I will share here seven essential tips that students can leverage to develop the most in-demand career readiness skills and competencies.
1. Invest in Career and Self Development
Viewed through the undergrad lens, investing in career and self-development translates into taking out time to build self-awareness, assess your capabilities, and understand what you need to do to ensure personal and professional growth. Always strive to be #betterthanyesterday.

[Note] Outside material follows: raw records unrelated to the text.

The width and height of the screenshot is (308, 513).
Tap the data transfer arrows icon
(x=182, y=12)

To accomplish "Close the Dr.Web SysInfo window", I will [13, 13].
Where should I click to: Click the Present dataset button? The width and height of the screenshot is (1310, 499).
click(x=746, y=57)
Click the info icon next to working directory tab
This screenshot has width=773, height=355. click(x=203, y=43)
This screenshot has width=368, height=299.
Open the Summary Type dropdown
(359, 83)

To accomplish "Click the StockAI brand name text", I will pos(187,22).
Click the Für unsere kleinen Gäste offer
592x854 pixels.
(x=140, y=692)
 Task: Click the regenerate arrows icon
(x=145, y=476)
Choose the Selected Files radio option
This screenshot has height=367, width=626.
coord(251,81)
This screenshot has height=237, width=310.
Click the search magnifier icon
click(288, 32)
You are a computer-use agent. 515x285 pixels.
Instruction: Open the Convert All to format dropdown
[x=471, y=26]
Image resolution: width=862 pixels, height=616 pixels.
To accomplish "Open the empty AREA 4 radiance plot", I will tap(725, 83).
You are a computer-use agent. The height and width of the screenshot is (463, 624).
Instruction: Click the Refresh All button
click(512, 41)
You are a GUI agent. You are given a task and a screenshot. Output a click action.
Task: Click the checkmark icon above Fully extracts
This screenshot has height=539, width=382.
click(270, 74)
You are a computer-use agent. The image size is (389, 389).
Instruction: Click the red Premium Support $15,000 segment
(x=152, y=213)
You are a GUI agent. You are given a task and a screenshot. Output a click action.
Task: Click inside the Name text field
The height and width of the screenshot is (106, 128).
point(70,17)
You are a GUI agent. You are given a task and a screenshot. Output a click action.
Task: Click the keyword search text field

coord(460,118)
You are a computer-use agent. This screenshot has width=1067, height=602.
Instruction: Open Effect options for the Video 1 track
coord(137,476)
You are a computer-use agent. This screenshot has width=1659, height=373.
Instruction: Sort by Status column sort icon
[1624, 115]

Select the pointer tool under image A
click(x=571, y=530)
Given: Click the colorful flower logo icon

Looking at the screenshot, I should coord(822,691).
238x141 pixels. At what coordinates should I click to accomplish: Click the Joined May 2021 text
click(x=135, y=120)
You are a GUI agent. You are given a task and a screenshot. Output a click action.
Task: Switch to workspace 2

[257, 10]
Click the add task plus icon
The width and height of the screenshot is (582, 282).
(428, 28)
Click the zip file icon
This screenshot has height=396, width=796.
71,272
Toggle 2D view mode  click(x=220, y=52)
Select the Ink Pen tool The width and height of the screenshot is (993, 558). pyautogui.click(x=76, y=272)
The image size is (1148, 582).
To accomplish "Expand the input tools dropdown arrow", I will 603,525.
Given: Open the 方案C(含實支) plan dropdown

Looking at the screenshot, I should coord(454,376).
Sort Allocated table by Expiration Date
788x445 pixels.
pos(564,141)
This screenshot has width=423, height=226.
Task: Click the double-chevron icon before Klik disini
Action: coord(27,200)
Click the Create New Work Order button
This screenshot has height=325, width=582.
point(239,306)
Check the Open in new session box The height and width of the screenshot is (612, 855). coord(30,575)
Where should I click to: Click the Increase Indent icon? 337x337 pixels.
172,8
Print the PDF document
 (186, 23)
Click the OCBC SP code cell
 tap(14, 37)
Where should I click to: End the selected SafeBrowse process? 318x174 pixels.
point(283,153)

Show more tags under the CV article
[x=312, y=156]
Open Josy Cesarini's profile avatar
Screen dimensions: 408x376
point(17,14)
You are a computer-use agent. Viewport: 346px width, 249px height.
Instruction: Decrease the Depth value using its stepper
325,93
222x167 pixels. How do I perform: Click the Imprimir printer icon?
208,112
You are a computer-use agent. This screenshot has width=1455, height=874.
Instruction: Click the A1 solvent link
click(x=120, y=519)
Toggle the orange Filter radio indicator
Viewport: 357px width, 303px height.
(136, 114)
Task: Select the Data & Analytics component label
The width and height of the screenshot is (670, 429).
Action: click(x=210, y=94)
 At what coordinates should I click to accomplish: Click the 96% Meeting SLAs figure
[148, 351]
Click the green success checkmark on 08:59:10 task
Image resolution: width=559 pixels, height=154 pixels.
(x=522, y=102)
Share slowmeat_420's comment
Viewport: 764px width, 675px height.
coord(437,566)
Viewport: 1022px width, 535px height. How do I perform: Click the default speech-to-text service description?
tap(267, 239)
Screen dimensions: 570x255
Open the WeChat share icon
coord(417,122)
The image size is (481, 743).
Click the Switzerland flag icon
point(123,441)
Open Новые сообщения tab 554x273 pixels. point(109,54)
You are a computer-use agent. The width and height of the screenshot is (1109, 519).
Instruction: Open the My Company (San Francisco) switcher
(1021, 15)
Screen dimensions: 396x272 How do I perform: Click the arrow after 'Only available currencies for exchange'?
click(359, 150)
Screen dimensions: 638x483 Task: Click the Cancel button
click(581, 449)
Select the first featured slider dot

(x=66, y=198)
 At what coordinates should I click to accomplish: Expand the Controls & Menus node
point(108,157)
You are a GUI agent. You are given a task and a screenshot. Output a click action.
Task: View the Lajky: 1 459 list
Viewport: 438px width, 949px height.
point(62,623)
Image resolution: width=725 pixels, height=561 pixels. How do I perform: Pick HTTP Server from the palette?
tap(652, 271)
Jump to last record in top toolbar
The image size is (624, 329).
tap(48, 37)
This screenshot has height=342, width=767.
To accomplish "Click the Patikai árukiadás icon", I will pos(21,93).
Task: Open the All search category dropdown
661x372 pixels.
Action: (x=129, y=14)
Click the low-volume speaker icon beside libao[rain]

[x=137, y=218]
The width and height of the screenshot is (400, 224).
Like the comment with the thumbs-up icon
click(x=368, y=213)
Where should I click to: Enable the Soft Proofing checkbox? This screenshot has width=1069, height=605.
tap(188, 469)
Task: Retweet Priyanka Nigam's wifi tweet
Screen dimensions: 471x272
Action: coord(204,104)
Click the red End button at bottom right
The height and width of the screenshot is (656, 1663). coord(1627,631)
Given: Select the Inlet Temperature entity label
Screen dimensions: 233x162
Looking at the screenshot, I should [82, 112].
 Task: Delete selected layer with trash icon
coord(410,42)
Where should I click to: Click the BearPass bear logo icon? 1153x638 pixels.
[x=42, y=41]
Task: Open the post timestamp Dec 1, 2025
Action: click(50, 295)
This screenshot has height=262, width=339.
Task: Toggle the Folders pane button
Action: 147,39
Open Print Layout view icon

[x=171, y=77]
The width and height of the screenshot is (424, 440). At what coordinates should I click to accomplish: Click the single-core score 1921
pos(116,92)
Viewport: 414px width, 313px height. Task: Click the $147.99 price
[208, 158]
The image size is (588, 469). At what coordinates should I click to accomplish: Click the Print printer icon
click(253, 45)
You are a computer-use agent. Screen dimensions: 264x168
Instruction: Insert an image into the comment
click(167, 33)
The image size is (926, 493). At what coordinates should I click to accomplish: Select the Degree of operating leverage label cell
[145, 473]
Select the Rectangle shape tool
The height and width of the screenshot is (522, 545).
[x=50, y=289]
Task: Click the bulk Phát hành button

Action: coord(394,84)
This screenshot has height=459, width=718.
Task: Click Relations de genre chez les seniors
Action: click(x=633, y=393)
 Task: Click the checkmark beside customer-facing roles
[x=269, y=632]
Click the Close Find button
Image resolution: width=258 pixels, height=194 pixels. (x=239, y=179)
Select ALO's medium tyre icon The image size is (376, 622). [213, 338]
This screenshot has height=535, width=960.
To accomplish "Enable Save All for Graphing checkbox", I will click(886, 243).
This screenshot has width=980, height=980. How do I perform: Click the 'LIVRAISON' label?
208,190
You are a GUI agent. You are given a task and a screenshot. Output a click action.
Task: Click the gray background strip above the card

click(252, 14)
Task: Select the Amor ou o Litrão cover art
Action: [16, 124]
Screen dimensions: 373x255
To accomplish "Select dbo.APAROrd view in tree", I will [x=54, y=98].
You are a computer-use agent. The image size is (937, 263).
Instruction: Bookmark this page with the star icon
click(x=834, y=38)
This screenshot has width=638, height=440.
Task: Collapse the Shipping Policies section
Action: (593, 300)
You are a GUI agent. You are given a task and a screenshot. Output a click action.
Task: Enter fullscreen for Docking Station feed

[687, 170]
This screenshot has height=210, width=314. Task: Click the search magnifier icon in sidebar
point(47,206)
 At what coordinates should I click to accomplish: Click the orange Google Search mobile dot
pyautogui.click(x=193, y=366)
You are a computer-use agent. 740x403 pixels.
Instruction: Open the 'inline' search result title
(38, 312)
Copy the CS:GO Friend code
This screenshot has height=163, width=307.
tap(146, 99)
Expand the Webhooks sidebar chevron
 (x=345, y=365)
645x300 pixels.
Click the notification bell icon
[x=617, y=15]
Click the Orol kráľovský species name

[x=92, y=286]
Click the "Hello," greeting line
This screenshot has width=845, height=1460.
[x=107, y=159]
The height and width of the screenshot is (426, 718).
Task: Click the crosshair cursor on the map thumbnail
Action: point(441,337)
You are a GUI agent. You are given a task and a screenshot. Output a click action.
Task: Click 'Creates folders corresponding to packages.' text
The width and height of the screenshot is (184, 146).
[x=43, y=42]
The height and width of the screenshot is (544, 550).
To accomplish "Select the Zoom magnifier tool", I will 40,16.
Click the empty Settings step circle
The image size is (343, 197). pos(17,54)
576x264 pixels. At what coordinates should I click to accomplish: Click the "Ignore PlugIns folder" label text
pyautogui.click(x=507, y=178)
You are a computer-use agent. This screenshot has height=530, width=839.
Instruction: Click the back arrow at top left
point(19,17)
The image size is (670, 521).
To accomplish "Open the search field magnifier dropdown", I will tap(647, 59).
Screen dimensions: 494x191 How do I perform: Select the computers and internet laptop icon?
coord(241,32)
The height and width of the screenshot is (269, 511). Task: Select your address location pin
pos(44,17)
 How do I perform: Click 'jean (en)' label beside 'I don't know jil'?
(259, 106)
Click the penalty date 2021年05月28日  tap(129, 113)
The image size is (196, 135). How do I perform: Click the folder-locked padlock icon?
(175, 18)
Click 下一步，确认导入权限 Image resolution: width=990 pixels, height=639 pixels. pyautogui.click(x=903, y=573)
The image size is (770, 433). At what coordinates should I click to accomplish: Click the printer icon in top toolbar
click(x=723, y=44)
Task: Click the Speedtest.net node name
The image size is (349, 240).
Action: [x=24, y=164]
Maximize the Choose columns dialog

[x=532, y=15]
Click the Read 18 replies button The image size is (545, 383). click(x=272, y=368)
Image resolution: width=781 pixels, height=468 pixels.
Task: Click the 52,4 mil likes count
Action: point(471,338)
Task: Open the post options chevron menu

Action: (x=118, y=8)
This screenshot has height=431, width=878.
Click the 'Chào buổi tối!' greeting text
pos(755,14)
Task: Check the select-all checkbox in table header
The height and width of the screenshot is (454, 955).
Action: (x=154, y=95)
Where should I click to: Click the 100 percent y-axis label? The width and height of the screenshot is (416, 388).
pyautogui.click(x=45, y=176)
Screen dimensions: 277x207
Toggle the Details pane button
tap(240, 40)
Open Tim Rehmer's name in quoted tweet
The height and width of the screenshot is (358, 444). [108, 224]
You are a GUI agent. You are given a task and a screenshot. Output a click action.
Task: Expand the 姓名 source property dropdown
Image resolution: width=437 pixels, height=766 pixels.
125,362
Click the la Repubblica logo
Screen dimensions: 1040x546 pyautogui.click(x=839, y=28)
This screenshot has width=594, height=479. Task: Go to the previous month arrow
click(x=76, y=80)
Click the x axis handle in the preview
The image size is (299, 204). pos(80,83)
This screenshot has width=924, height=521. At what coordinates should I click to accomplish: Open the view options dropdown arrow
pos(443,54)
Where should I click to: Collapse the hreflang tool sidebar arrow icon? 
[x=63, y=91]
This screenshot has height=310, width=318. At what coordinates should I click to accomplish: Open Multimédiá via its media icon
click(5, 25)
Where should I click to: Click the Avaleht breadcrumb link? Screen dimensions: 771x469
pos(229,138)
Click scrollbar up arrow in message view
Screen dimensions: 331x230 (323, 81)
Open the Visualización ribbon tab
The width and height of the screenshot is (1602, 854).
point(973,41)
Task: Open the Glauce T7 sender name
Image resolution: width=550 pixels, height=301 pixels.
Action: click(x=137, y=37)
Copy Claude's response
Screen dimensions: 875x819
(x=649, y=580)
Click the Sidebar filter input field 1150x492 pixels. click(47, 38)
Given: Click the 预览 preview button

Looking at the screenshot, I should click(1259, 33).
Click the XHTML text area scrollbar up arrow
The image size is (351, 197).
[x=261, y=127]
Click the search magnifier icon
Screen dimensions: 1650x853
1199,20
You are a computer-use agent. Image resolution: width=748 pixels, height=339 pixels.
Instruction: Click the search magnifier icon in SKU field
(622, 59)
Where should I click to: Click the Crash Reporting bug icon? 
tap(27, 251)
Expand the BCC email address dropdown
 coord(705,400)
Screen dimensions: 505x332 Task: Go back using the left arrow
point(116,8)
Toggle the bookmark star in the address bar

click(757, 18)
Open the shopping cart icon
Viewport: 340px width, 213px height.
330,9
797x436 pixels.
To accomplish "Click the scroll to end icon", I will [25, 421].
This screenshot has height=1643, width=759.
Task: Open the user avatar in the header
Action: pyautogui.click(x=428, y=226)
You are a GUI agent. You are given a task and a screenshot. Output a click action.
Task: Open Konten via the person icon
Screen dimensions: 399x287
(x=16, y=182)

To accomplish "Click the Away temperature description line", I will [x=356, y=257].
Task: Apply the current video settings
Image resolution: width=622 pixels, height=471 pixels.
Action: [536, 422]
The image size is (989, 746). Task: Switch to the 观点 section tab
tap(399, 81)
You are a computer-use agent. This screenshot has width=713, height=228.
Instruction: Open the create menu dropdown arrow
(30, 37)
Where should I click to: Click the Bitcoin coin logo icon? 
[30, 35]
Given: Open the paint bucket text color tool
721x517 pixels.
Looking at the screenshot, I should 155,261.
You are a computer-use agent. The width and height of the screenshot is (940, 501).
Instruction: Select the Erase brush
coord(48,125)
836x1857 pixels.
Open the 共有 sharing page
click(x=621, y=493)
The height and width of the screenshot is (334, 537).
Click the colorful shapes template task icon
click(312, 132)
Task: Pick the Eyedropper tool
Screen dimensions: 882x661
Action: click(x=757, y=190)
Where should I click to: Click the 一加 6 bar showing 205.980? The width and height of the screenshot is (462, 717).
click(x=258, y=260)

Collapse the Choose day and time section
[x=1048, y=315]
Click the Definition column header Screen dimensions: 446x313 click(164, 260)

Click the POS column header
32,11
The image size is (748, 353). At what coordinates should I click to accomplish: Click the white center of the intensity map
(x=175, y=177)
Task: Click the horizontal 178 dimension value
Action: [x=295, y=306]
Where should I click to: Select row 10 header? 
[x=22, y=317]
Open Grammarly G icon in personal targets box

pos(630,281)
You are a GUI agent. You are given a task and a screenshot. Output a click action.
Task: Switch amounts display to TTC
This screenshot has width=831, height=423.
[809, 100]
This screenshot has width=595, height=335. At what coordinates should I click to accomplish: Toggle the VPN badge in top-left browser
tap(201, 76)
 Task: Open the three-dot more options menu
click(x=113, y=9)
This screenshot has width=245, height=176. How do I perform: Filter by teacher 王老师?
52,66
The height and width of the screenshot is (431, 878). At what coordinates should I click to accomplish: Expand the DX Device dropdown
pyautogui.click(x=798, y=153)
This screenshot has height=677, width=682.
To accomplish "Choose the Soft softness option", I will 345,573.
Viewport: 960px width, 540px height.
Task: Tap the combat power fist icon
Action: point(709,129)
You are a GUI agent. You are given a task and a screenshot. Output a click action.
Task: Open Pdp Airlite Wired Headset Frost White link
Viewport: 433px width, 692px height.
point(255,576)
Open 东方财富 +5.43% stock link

Perhaps the best first step is the sublime Japanese concept of Ikigai, which loosely translates to “purpose” or “calling”. Specifically, your Ikigai lies at the intersection of four circles:
(1) Aptitude – what you’re good at
(2) Passion – what you love
(3) Money – what you can make a living doing
(4) Society – what the world needs
2. Improve communication skills
According to NACE’s Job Outlook 2021 report, over 70% of employers seek written and verbal communication skills as a critical attribute when hiring fresh graduates. Other studies too rank communication high on the must-have soft skills scale.
College and school life provide the ideal group settings to hone these skills. Whenever you work on a group project, I recommend you make a deliberate effort to practice active and empathetic listening. Make it a habit to articulate and respect boundaries, ask open-ended questions, be aware of your non-verbal communication cues, and make space for diverse cultural backgrounds and communication styles.
On the writing front, with the variety of editing tools available today, you have no excuses for poorly written emails. Double-check the tone and messaging before sending out any communication.
- Practice Critical Thinking, Problem-Solving, and Analytical Skills
Highly valued attributes in the workplace, all these skills belong to the family of rigorous and effective goal-directed thinking. A good starting point to learn these competencies would be an active study of the problem-solving frameworks outlined in Harvard Business case studies.
Understand the frameworks outlined in the case studies and apply them. Adopt practices such as correcting biases, framing insightful questions, and including multiple perspectives when analyzing scenarios. Play the game of hypotheticals, or ask “what if?” questions and challenge yourself to consider the consequences of a YES or a NO to a decision.
4. Leverage Technology
Picking up technical skills relevant to your chosen career domain will give you an edge in the workplace. Looking to make a career in political science, enroll for a course on R? If you want to be a business analyst – how are you with Python?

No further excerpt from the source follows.